If you need to be convinced, you should plan New Year's in Tokyo. Not only is the city amazing beyond belief, but each year there is a comic market held near Tokyo that captures the spirit of Creative Commons if not quite the letter. Each year, the Comic market (Japanese site; English version coming) attracts hundred of thousands to Tokyo to meet and trade dojinshi comics -- which are comics directly derived from commercial work, but often without express permission of the original author. I wrote a piece about this for Red Herring last year. The bottom line: less control, more creativity, more for artists.

The market is from December 28-30. I regret that we won't be there this year (Willem wails about it each time I tell him), but if anyone from here goes, please send pics! (cc-licensed, of course).

November 25, 2003

lydon on trippi

Christopher Lydon (who became famous to me when he hosted The Connection (search on Lydon) and who has collected an amazing group of interviews from people blog related) has added Dean campaign manager Joe Trippi to his collection. The interview is excellent, though my favorite Lydon remains the Creative Commons Flash!. Stay tuned for a new Flash!, with more Chris Lydon.

dave at stanford

Dave Winer spoke at the Stanford Center for Internet and Society's lunchtime series. The talk will be archived here soon. There was a great turn-out keen to learn from the master, and the master taught well -- mixing genuine and useful insight with an idealism that is too rare around here.

Law students begin life as idealists, and there's an obvious and powerful idealism in the Winer's arguments. I'll point to my favorite parts when the talk is posted. Meanwhile, I was happy to tell him that the Center will be copying his experiment at Harvard next fall, and offering a blog for every entering student in the law school. Turow's One L, or even Alex Wellen's Barman will be nothing in comparison.

diebold development

In an underreported event, Diebold has apparently asked the court to drop its threats against students who have spread material about the failings of its machines. EFF and the Stanford CIS were representing the Swarthmore students. While we await word whether the court will allow Diebold to walk away from its threats, thanks to the Stanford CIS and EFF (which, unlike CIS, can take donations).

November 26, 2003

just in time for Thanksgiving

Roy Mark's got a great piece in InternetNews: Spam Bill is a Turkey. The story of why spam fighting (and free culture fighter) congresswoman Zoe Lofgren voted against this totally useless legislation.

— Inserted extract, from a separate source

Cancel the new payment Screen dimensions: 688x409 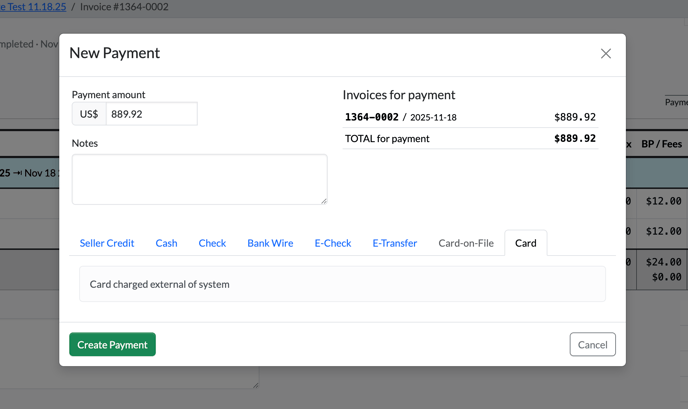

corzine insists on bounty study

CongressDaily (a publication that politicians read on the Hill but which is not available to the rest of us online) has a story about Senator Corzine holding up the pro-spam "anti-spam" bill to insist that the FTC at least study the viability of bounties as part of the solution to spam. Senators have the power to "hold" a bill despite its unanimous approval. Very cool power, that.

many moving images

The Creative Commons Moving Images Contest deadline looms (Dec 31). Give us 2 minutes explaining our message better, and we'll give you the world. (Ok, just a G5 or Alienware 2001DV) (Take the Mac!).

The contest will be judged by a great collection of great judges (including my favorite actress, Elizabeth Shue). And as I continue my regret about the bad timing of my trip to Tokyo, here's a great idea: mash-up the Comic Market!

writings about great writers

It was a great day for Cory. Congratulations.

Groking SCO

Groklaw has a page devoted to SCO.

the worst part of Sonny Bono lives

Ok, this is very cool. AISO GrepLaw, Detritus as set up a "Sonny Bono is Dead" site, collecting samples from the works that would have passed into the public domain, but for the Sonny Bono Copyright Term Extension Act.

Sonny Bono, I am told, was a sweet man and great friend. I'm sure that's true, and his untimely death certainly robbed the world of the very best of this man. It's therefore very sad that the worst of Sonny Bono continues to echo -- this indiscriminate extension of copyrights. Congresswoman Mary Bono had some great ideas about how to make Congresswoman Lofgren's Public Domain Enhancement Act "better," as she put it. Is there a possible Sonny Bono Public Domain Act in the works?